State wildlife officials say two grizzly bears were trapped and removed from the Bitterroot Valley this week. The two sub-adult grizzlies were captured between Florence and Lolo, radio collared and relocated to the neighboring Sapphire Mountains.

The pair had spent time in the area since early August when they first moved south from the Blackfoot Valley.

Although the 2-year-olds had not yet been in conflict with attractants or people, Fish, Wildlife and Parks officials say they were increasingly spending time near garbage, fruit trees and livestock food.

FWP say the berry crops bears rely on to fatten up before winter have largely failed this year, leaving the animals to seek out substitute food sources. They’re getting into trouble in the process.

Grizzlies don’t inhabit the Bitterroot Valley in numbers like they do in other parts of western Montana . However they’re dispersing into more places as they travel between areas with established populations.

FWP says activity in the Bitterroot Valley has steadily increased over the past 10 years.
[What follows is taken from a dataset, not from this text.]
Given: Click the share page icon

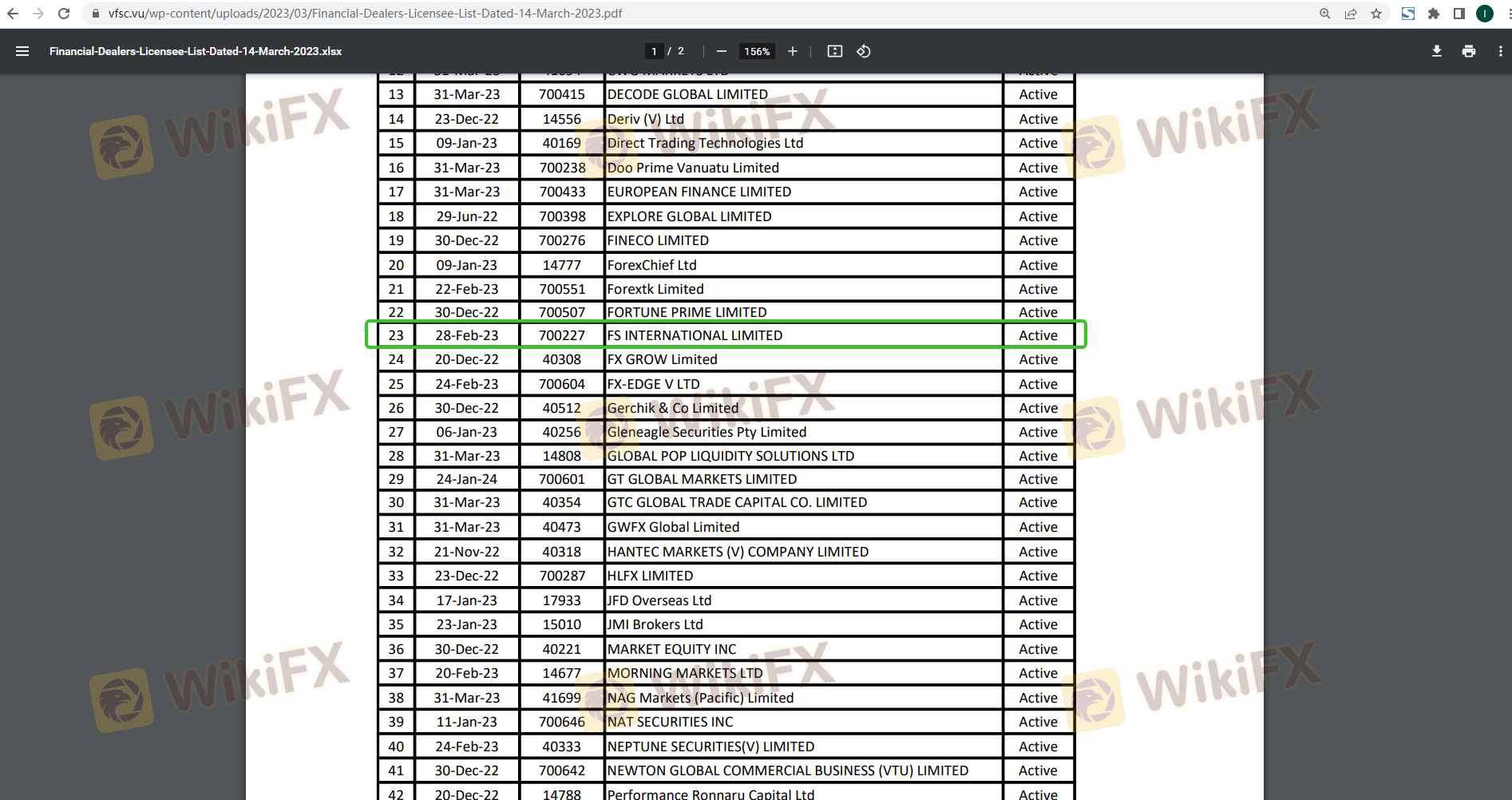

O’Brien first landed at Montana Public Radio three decades ago as a news intern while attending the University of Montana School of Journalism. His first career job out of school was covering the 1995 Montana Legislature. When the session wrapped up, O’Brien was fortunate enough to land a full-time position at the station as a general assignment reporter. Feel free to drop him a line at edward.obrien@umt.edu.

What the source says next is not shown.